Six Hammering Men These men represent the mall machine and their arms the monotonous routine. Their simple movement is consistent not conformed to the duplicated trade agent but the shifting structure as a whole. Their hearts the gears and arms the metal; They are monotonous and eternal. The mall; a looped track on turn over; An operation of shrouded loss and return. The shifting gears maintain all control When a laborer flees his post: A pinion thrusted efforts the utmost. But the beams the bolts they still remain. The perpetual flow of the mall doesn’t abstain. The shifting cogs Can’t register the soul.
I love when visual merchandising really captures the story of a company’s journey. After the Industrial Revolution Marlboro, Mass was the leading city of shoe manufactures in the U.S. In the thick of the U.S. Civil War Frye opened his own Shoe factory there in 1863. The Frye Company's signature boot, The Harness Boot, was designed in 1960, a tribute to the companies 100 year long legacy and based after the shoes of the Calvary men who fought in the civil war. Rings suspend by raw leather straps from the ceiling of this shop, and the walls are lined with the raw brick of the factory walls pulling you back to the lives of the factory workers during these revolutionary times while you shop their legacies over a century later.

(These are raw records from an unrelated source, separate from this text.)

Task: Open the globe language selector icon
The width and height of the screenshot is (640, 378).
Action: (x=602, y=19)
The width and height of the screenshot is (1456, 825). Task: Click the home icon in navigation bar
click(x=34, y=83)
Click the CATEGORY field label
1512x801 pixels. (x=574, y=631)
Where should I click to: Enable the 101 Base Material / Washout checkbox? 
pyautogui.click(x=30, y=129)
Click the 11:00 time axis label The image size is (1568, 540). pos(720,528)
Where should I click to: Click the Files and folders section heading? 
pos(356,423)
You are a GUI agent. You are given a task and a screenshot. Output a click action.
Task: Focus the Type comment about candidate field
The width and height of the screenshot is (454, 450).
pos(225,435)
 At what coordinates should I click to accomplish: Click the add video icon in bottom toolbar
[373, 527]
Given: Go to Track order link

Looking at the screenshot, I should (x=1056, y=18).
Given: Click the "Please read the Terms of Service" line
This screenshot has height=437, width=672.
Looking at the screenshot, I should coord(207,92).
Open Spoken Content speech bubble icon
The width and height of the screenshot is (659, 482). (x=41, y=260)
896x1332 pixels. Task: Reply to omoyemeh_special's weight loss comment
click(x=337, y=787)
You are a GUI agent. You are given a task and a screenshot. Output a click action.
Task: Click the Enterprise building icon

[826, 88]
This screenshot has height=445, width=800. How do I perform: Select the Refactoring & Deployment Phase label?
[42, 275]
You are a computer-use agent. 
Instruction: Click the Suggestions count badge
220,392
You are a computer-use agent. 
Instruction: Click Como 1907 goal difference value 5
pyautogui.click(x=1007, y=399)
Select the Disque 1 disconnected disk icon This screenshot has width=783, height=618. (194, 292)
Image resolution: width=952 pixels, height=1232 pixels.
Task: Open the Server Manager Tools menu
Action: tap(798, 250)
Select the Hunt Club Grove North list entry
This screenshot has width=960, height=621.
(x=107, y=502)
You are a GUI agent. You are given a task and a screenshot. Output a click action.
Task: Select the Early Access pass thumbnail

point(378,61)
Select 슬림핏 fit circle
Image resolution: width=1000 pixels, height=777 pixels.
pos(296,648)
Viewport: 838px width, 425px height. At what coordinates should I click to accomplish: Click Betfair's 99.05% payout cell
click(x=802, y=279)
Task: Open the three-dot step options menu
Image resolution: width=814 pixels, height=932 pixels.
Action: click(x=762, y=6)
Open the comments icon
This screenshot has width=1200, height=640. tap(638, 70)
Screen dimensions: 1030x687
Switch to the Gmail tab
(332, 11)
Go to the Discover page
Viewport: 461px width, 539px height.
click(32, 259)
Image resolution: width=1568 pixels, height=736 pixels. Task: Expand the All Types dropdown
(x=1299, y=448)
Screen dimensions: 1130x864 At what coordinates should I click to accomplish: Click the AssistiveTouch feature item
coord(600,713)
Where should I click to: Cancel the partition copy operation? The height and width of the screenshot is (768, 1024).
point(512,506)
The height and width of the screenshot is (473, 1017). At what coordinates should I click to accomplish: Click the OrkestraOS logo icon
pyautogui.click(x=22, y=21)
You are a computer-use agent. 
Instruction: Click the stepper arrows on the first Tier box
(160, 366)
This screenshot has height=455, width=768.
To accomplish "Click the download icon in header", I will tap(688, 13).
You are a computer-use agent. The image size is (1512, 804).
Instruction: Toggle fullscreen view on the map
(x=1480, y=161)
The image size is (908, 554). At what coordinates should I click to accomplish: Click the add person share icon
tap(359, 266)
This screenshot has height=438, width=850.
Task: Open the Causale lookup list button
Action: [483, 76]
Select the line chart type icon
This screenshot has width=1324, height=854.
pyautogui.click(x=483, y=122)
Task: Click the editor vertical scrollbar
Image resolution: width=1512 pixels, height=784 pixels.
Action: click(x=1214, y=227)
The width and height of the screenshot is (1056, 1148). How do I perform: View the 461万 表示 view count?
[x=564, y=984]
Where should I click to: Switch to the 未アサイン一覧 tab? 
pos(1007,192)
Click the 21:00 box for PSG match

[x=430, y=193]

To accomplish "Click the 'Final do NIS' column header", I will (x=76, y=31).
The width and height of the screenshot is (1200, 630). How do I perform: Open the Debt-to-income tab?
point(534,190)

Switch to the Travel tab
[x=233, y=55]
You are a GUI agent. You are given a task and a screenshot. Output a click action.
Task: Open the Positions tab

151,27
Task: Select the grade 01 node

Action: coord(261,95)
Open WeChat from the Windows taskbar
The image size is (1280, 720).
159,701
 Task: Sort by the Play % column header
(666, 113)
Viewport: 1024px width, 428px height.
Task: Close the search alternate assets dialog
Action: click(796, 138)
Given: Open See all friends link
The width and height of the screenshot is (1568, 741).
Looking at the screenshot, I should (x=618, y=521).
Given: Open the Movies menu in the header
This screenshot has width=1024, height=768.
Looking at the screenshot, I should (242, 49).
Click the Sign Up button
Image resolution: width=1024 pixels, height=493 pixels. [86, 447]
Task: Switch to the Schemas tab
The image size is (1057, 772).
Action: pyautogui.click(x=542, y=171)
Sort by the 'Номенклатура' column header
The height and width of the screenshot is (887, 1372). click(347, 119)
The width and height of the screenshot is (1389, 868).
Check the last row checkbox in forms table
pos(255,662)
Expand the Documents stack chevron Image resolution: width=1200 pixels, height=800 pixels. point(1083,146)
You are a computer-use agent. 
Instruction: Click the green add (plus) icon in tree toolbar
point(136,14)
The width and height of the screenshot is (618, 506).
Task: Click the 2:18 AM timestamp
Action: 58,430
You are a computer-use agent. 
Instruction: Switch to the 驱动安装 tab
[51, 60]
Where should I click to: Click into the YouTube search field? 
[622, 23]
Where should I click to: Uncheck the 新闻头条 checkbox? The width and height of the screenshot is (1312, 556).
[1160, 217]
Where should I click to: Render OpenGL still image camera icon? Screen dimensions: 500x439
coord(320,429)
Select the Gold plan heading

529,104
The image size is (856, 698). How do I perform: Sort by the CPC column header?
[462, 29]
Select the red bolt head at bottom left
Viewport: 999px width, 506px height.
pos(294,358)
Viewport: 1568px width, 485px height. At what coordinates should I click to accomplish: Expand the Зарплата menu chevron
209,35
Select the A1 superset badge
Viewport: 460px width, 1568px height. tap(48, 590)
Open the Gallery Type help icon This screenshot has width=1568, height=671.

In 1984 Ross Perot funded a little company called Babbages, a small shop that offered PC gaming supplies. Today that small shop in the North Park Center has grown to a foot print of over 7,000 locations under the name of Game Stop! Check out how shopgirl feels about these digital dragons on the blog today. Photo Cred: @josh_chappell
Somewhere along your stroll from Neiman’s to Nordstrom artist Ivan Navarro captures the story of an immigrant’s individual journey to the fluid and free country of America. It is a climb made alone in hopes to achieve belonging, and “claiming ownership of that free self” (Morrison) through one’s personal home and patriotism. Truly a stunning eye opening piece of a never ending journey that has persisted since the foundation of this nation.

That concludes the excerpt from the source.